-------- Exercise material

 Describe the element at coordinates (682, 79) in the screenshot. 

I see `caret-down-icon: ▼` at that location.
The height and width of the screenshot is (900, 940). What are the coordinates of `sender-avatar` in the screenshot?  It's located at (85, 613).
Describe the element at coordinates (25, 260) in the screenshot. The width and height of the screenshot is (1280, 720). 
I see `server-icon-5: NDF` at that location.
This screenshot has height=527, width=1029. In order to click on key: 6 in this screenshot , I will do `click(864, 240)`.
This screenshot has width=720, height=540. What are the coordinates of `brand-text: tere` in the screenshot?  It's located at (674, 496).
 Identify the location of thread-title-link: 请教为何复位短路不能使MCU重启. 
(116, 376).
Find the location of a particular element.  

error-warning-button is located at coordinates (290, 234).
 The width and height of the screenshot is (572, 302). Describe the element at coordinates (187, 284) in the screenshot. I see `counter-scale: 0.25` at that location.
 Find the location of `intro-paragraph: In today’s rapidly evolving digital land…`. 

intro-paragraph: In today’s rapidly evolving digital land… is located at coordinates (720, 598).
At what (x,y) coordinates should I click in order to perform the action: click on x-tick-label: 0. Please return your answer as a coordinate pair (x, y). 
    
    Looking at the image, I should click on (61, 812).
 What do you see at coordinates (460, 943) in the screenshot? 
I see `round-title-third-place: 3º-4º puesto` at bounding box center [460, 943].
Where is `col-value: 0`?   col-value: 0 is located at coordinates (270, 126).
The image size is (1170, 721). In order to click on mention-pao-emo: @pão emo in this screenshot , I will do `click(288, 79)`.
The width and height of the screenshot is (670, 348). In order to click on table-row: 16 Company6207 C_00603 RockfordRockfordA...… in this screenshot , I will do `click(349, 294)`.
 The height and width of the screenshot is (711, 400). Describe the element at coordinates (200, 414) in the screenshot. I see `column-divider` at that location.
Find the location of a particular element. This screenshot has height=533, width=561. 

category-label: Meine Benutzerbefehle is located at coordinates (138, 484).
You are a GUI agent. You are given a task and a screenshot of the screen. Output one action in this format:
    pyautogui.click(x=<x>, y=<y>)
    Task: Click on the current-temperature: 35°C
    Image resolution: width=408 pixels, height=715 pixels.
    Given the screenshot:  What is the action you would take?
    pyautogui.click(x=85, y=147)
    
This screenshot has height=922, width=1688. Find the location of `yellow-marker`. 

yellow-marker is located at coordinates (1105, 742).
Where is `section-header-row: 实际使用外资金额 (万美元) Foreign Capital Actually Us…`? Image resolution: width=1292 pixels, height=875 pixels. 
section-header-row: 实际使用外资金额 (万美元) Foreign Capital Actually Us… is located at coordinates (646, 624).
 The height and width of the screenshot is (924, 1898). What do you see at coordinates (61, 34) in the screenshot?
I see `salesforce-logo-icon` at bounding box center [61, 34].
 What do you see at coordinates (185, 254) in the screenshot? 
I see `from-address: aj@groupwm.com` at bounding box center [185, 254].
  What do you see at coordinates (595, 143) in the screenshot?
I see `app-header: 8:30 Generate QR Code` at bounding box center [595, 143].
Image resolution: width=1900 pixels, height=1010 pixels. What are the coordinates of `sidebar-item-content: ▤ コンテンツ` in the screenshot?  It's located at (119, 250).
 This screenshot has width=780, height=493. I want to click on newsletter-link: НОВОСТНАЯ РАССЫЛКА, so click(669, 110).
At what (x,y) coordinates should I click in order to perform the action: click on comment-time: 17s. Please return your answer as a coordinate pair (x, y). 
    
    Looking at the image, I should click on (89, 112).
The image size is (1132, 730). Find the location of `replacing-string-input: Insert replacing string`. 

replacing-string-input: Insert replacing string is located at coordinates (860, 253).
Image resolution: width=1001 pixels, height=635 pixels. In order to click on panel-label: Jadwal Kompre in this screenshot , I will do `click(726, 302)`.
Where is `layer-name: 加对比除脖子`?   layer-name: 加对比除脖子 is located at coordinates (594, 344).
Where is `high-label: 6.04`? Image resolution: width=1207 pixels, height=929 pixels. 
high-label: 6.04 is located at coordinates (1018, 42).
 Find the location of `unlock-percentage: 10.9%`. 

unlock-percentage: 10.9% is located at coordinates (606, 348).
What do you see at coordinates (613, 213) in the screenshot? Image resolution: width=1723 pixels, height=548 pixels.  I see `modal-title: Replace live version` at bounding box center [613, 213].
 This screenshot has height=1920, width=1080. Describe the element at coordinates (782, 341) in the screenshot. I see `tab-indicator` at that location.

----------------

Job — Reproduce the entire listing above, substituting "Locate" for each occurrence of "Find the location of" and leaving everything else unchanged.

Response area —
 Describe the element at coordinates (682, 79) in the screenshot. 

I see `caret-down-icon: ▼` at that location.
The height and width of the screenshot is (900, 940). What are the coordinates of `sender-avatar` in the screenshot?  It's located at (85, 613).
Describe the element at coordinates (25, 260) in the screenshot. The width and height of the screenshot is (1280, 720). 
I see `server-icon-5: NDF` at that location.
This screenshot has height=527, width=1029. In order to click on key: 6 in this screenshot , I will do `click(864, 240)`.
This screenshot has width=720, height=540. What are the coordinates of `brand-text: tere` in the screenshot?  It's located at (674, 496).
 Identify the location of thread-title-link: 请教为何复位短路不能使MCU重启. 
(116, 376).
Locate a particular element.  

error-warning-button is located at coordinates (290, 234).
 The width and height of the screenshot is (572, 302). Describe the element at coordinates (187, 284) in the screenshot. I see `counter-scale: 0.25` at that location.
 Locate `intro-paragraph: In today’s rapidly evolving digital land…`. 

intro-paragraph: In today’s rapidly evolving digital land… is located at coordinates (720, 598).
At what (x,y) coordinates should I click in order to perform the action: click on x-tick-label: 0. Please return your answer as a coordinate pair (x, y). 
    
    Looking at the image, I should click on (61, 812).
 What do you see at coordinates (460, 943) in the screenshot? 
I see `round-title-third-place: 3º-4º puesto` at bounding box center [460, 943].
Where is `col-value: 0`?   col-value: 0 is located at coordinates (270, 126).
The image size is (1170, 721). In order to click on mention-pao-emo: @pão emo in this screenshot , I will do `click(288, 79)`.
The width and height of the screenshot is (670, 348). In order to click on table-row: 16 Company6207 C_00603 RockfordRockfordA...… in this screenshot , I will do `click(349, 294)`.
 The height and width of the screenshot is (711, 400). Describe the element at coordinates (200, 414) in the screenshot. I see `column-divider` at that location.
Locate a particular element. This screenshot has height=533, width=561. 

category-label: Meine Benutzerbefehle is located at coordinates (138, 484).
You are a GUI agent. You are given a task and a screenshot of the screen. Output one action in this format:
    pyautogui.click(x=<x>, y=<y>)
    Task: Click on the current-temperature: 35°C
    Image resolution: width=408 pixels, height=715 pixels.
    Given the screenshot:  What is the action you would take?
    pyautogui.click(x=85, y=147)
    
This screenshot has height=922, width=1688. Locate `yellow-marker`. 

yellow-marker is located at coordinates (1105, 742).
Where is `section-header-row: 实际使用外资金额 (万美元) Foreign Capital Actually Us…`? Image resolution: width=1292 pixels, height=875 pixels. 
section-header-row: 实际使用外资金额 (万美元) Foreign Capital Actually Us… is located at coordinates (646, 624).
 The height and width of the screenshot is (924, 1898). What do you see at coordinates (61, 34) in the screenshot?
I see `salesforce-logo-icon` at bounding box center [61, 34].
 What do you see at coordinates (185, 254) in the screenshot? 
I see `from-address: aj@groupwm.com` at bounding box center [185, 254].
  What do you see at coordinates (595, 143) in the screenshot?
I see `app-header: 8:30 Generate QR Code` at bounding box center [595, 143].
Image resolution: width=1900 pixels, height=1010 pixels. What are the coordinates of `sidebar-item-content: ▤ コンテンツ` in the screenshot?  It's located at (119, 250).
 This screenshot has width=780, height=493. I want to click on newsletter-link: НОВОСТНАЯ РАССЫЛКА, so click(669, 110).
At what (x,y) coordinates should I click in order to perform the action: click on comment-time: 17s. Please return your answer as a coordinate pair (x, y). 
    
    Looking at the image, I should click on (89, 112).
The image size is (1132, 730). Locate `replacing-string-input: Insert replacing string`. 

replacing-string-input: Insert replacing string is located at coordinates (860, 253).
Image resolution: width=1001 pixels, height=635 pixels. In order to click on panel-label: Jadwal Kompre in this screenshot , I will do `click(726, 302)`.
Where is `layer-name: 加对比除脖子`?   layer-name: 加对比除脖子 is located at coordinates (594, 344).
Where is `high-label: 6.04`? Image resolution: width=1207 pixels, height=929 pixels. 
high-label: 6.04 is located at coordinates (1018, 42).
 Locate `unlock-percentage: 10.9%`. 

unlock-percentage: 10.9% is located at coordinates (606, 348).
What do you see at coordinates (613, 213) in the screenshot? Image resolution: width=1723 pixels, height=548 pixels.  I see `modal-title: Replace live version` at bounding box center [613, 213].
 This screenshot has height=1920, width=1080. Describe the element at coordinates (782, 341) in the screenshot. I see `tab-indicator` at that location.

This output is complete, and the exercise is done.